A few of the cases of a mysterious ailment that has affected U.S. embassy staff and CIA officers on and off from 2016 onwards in Cuba, China, Russia, and a few other countries probably were due to pulsed electromagnetic radiation as per an analysis by an expert panel set up by the national intelligence agencies.
The findings of the report are similar to those in a statement that was released by the National Academies in 2020. In the report, a panel composed of 19 experts from medical fields and other areas concluded that directed pulsed radiofrequency energy was one of the “most plausible mechanisms” to explain the condition, which is known as ” Havana syndrome.”
Both reports are not conclusive, and the authors don’t discuss who targeted the embassies or the reasons why the embassies were targeted. However, the technology behind suspect weapons is well-understood and goes back to earlier in the Cold War arms race between the U.S. and the Soviet Union. High-power microwave weapons are typically intended to destroy electronic devices. But, as Havana syndrome studies show this,e energy pulses can cause harm to people and also.
In my role as an engineer in the field of electrical engineering and computing who develops and designs sources of high-power electromagnetics, I’ve spent a long time researching the physics behind these sources, and have also worked in an organization called the U.S. Department of Defense. Directed energy weapons convert power from a source – like a wall outlet in a lab, or an engine in the military vehicle – into radiation of electromagnetic energy, and then direct it towards a area of. The targeted high-power microwaves destroy devices, including electronics, and do not kill people around them.
Two excellent examples include Boeing’s Counter-electronics High-powered Microwave Advanced Missile Project (CHAMP) which is a microwave source with high power that is mounted on a missile as well as the The Tactical High-power Operational Reaper (THOR) it was developed recently through researchers at the Air Force Research Laboratory to destroy drones in a swarm.
An article on the U.S. Air Force’s high-power anti-drone microwave weapon, THOR.
Cold War origins
These kinds of directed energy microwave devices first came into the spotlight during the late 1960s in both the U.S. and the Soviet Union. They were facilitated through the invention of pulsed power in the 1960s. Pulsed power produces brief electrical pulses that possess an extremely high electrical capacity, that is, the highest voltage – as high as several megavolts – as well as huge electrical currents, 10 Kiloamps. This is more than the longest-distance power transmission lines with the highest voltage and roughly the amount of current that flows through lightning bolts.

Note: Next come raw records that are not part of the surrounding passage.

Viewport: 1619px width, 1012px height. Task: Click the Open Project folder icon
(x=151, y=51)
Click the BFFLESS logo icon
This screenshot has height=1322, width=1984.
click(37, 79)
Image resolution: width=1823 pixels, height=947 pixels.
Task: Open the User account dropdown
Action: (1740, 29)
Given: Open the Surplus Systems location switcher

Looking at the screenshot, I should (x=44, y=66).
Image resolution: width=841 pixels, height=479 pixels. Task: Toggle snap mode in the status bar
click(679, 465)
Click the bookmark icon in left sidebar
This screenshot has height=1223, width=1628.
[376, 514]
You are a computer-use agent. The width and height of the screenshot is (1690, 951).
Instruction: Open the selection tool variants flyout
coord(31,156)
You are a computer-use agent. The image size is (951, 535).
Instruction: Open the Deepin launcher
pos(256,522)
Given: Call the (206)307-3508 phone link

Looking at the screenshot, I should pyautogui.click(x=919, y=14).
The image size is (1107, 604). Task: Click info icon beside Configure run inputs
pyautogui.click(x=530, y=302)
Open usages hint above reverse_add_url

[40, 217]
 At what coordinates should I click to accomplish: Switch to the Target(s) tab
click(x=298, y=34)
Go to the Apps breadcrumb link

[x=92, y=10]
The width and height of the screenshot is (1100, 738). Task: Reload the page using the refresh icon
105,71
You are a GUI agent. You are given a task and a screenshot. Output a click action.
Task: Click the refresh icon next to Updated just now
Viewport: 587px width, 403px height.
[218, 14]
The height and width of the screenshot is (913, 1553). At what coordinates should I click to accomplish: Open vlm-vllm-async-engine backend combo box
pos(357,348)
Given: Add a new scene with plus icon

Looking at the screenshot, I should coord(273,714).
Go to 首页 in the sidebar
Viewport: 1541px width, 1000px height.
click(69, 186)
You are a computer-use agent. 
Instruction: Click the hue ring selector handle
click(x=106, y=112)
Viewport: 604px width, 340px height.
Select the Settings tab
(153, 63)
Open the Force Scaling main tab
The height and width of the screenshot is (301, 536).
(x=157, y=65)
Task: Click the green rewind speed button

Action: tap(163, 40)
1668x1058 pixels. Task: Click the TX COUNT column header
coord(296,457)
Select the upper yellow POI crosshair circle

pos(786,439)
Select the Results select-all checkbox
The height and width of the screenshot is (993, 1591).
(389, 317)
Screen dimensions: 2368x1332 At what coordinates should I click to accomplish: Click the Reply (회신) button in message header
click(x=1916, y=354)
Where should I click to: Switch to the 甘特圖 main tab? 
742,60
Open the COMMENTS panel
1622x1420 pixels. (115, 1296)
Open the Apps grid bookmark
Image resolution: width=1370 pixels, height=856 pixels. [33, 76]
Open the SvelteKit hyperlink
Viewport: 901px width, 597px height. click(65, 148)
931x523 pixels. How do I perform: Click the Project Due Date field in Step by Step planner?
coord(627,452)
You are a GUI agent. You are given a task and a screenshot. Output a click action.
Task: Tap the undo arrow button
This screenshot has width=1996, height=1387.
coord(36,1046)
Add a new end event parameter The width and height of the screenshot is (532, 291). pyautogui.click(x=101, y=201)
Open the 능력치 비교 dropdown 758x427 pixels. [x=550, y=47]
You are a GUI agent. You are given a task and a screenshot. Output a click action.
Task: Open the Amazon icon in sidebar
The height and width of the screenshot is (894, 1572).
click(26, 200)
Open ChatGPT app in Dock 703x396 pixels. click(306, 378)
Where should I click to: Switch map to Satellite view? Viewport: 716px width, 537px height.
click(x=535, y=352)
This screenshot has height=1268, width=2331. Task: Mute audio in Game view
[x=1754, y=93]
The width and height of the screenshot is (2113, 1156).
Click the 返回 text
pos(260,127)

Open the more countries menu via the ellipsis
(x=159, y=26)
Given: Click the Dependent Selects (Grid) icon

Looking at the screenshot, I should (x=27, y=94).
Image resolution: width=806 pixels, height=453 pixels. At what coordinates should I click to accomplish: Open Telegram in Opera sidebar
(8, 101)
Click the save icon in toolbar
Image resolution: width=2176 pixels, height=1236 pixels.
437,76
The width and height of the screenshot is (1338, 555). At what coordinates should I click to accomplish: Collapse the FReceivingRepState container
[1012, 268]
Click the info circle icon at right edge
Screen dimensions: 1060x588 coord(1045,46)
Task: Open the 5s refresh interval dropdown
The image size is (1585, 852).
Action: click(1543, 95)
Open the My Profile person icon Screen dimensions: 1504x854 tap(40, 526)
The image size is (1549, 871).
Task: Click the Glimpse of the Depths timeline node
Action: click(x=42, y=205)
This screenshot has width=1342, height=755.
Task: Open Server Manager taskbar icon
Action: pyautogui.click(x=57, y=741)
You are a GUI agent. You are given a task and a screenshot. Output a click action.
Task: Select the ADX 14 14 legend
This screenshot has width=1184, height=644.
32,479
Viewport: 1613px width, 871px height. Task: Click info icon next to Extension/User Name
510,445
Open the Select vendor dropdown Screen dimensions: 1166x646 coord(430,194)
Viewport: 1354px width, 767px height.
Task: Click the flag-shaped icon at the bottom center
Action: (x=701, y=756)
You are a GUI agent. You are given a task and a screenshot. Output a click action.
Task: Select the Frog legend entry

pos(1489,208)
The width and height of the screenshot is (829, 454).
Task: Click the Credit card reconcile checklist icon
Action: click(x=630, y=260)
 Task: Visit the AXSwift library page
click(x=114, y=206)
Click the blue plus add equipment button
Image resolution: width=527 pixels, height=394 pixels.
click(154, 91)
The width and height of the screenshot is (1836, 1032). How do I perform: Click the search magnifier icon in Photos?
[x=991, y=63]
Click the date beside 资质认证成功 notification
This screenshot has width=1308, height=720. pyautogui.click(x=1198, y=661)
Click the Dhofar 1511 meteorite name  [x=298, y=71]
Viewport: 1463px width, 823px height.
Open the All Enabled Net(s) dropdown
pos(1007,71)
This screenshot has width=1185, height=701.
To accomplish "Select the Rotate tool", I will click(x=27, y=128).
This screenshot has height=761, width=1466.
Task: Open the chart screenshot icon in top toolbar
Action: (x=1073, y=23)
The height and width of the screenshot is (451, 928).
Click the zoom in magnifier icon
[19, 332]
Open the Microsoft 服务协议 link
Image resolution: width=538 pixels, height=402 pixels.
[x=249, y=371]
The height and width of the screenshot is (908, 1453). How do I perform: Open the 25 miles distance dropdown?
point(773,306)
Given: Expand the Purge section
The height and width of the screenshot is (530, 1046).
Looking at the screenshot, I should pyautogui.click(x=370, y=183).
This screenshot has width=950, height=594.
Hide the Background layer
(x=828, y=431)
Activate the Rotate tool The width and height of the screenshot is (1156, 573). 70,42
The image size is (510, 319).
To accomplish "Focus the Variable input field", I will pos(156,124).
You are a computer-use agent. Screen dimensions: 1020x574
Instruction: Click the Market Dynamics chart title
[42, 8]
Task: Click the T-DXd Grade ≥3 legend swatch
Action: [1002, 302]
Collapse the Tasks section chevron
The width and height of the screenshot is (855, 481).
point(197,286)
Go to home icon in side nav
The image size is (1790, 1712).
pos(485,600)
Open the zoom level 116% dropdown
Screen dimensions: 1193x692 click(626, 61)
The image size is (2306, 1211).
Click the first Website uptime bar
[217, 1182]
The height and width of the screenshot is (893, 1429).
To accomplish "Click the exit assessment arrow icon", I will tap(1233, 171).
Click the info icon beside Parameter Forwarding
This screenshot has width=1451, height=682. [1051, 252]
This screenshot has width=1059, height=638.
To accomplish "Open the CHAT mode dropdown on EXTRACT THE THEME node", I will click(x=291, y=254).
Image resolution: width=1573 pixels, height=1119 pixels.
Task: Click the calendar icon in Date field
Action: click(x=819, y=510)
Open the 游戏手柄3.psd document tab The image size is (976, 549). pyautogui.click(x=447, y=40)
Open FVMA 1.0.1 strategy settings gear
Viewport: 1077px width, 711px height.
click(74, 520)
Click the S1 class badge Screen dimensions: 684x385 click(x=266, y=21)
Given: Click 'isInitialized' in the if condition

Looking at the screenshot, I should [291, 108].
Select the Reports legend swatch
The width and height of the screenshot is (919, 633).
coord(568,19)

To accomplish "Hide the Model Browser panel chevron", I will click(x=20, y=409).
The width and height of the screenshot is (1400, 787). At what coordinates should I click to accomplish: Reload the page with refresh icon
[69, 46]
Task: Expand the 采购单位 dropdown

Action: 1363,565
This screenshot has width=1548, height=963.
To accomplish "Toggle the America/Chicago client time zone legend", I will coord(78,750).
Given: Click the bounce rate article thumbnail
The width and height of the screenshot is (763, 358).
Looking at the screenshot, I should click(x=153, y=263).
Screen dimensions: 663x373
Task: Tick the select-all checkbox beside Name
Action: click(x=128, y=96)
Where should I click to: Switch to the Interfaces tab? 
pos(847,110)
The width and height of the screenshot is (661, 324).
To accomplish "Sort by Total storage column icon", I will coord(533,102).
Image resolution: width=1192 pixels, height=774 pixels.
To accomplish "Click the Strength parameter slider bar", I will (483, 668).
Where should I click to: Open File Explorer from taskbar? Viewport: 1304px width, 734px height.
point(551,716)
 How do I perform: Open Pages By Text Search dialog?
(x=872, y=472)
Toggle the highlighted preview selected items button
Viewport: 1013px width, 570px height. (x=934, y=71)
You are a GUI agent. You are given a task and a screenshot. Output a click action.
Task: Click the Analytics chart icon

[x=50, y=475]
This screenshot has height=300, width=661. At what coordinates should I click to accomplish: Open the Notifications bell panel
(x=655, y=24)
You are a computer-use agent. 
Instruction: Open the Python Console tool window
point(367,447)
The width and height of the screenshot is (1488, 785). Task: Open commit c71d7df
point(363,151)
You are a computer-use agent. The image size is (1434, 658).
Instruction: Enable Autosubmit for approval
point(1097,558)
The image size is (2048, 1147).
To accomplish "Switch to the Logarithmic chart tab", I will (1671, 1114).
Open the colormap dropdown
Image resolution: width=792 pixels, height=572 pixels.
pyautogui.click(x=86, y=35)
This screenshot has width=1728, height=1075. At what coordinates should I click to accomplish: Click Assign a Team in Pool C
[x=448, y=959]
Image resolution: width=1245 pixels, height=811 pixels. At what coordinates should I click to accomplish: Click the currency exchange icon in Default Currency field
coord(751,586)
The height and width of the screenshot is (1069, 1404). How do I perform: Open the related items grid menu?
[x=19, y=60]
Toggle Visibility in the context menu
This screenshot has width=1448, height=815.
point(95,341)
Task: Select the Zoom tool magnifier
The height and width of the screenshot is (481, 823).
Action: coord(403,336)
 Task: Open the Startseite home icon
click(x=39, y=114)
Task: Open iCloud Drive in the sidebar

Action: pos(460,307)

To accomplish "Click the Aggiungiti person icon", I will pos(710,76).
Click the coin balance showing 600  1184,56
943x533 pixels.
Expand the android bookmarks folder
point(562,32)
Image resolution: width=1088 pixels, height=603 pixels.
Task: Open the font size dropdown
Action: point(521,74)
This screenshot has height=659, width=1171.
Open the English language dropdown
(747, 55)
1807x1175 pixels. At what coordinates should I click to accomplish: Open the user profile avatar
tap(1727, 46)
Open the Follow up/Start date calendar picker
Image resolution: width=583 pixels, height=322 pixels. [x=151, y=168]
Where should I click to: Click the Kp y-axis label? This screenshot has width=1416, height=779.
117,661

The physicists who were studying plasma were at the time able to realize that if you could create such one megavolt electron beam using ten kiloamps of current, the result would be beam power of 10 billion watts or gigawatts. Converting 10 percent of that beam power into microwaves with standard microwave tube technology dating from the 1940s creates one gigawatt worth of microwave energy. In comparison, the power output of the most common microwave ovens is approximately 1000 watts, which is one million times less.
The advancement of this technology resulted in one aspect of the U.S.-Soviet arms race: the microwave power contest. In the aftermath of the Soviet Union collapse in 1991, I and other American scientists were able to access Russian-powered accelerators that pulsed, such as the SINUS-6 that’s still operating within my laboratory. I enjoyed a productive decade of working together with Russian colleagues, but it quickly came to an end with the rise of Vladimir Putin to the presidency.